Karly Hartzman and MJ Lenderman get about halfway through his song “Wristwatch” when someone in the crowd at Third Man Records’ Blue Room tries to sing along. “I got a houseboat docked at the Himbo Dome,” Lenderman sings, and a voice from the audience harmonizes loudly—well, loudly enough to be captured by Jack White’s 1955 Scully lathe—on those last two words. Lenderman released Manning Fireworks just two weeks before this show in September 2024, and a tidal wave of raves and profiles is still crashing around him, shining a spotlight on every aspect of his life, including his recent breakup with Hartzman. People are understandably psyched to see him in such an intimate setting, and they want to sing along.
As valiantly as that audience member tries to will it into existence, that big moment in “Wristwatch” never arrives. Lenderman’s Himbo Dome boast is hardly a moment at all, but in this case merely a lyric delivered against an electric guitar strum—the definition of anticlimactic. The sing-along never materializes, and that enthusiastic voice fades away awkwardly in disappointment or embarrassment or just the dawning recognition that this is not that kind of show.

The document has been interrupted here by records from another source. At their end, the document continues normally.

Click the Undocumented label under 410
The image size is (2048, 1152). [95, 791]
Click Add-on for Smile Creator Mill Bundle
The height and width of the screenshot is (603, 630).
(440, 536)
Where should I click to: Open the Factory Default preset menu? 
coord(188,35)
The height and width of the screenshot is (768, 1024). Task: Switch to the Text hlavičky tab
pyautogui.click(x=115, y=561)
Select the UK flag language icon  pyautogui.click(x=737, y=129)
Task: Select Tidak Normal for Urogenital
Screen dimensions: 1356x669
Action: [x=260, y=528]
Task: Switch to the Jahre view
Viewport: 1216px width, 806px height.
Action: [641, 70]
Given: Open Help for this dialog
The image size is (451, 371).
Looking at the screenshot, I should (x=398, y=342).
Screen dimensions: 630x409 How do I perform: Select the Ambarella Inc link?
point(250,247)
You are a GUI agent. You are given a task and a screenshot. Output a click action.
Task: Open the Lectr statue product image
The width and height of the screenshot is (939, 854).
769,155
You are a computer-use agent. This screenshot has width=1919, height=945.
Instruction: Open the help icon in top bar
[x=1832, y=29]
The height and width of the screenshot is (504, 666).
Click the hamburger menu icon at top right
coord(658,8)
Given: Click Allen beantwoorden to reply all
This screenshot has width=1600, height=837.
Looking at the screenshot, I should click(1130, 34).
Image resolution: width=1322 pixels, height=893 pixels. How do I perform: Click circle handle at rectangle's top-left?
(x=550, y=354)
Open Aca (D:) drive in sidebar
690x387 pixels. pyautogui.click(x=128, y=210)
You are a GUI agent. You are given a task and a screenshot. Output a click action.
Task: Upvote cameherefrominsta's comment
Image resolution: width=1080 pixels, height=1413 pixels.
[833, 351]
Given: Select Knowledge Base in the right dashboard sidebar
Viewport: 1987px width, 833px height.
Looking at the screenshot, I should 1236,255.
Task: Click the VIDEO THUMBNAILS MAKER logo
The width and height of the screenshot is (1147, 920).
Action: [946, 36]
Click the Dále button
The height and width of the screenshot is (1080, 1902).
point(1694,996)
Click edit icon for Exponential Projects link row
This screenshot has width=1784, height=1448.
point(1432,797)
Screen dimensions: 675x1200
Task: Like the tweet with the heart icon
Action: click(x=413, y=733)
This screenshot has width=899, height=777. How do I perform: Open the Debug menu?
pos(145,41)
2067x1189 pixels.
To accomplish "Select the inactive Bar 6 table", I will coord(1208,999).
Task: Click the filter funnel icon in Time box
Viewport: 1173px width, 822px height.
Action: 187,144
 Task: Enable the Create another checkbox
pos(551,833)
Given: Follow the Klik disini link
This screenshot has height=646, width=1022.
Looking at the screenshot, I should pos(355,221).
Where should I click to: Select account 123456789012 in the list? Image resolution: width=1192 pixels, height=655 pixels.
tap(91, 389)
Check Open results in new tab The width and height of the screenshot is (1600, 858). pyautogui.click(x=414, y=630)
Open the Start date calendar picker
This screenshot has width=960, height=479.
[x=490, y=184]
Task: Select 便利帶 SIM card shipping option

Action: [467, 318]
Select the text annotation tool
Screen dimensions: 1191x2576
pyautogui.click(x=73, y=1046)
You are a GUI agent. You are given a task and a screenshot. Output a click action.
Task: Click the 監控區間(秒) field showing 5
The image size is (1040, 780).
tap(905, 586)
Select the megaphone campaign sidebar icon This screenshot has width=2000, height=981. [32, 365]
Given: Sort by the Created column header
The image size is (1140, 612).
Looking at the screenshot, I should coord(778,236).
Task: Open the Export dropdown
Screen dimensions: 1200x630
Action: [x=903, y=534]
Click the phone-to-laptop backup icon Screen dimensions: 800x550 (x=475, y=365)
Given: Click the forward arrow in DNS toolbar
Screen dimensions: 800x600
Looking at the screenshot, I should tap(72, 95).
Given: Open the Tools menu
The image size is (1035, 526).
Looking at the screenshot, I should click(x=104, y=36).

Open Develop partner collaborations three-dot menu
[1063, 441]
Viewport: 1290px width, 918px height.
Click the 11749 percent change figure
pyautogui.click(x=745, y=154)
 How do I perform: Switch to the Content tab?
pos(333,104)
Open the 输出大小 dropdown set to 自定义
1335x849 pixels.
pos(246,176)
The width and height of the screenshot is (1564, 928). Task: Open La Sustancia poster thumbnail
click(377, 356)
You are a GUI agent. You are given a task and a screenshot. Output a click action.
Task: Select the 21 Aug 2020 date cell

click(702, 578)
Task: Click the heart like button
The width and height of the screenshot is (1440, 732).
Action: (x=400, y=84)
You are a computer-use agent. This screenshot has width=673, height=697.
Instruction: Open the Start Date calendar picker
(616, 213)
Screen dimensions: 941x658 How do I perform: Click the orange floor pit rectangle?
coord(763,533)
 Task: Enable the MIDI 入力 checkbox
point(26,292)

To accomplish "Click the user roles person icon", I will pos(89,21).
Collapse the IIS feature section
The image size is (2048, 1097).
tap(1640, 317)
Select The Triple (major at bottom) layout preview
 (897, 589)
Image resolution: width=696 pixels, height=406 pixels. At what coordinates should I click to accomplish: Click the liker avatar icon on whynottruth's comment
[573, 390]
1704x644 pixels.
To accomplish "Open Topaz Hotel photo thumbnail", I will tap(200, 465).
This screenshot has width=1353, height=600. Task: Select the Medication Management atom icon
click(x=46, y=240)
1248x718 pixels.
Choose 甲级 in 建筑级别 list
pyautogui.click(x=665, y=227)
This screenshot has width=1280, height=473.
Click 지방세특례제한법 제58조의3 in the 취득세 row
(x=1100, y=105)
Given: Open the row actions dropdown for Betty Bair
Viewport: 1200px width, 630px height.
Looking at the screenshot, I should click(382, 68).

These few seconds demonstrate the shortcomings of Live at Third Man Records, for which Hartzman and Lenderman strip their songs down to the bones. They pare away the defining traits of both Wednesday and the Wind—crunching guitars, weeping pedal steel, and pounding drums—but they neglect to add anything particularly compelling in their place. There are some moments that hit hard with a ragged kind of glory: when their guitars get tangled up on “She’s Leaving You,” when their voices veer off in different directions on “TLC Cage Match,” when Hartzman puts some English on the word “fuckin’” in “Feast of Snakes.” But she and Lenderman run through it all at a slack dirge, with every song played at roughly the same tempo and most of them losing steam as they proceed. It’s about as exciting as watching a tire deflate.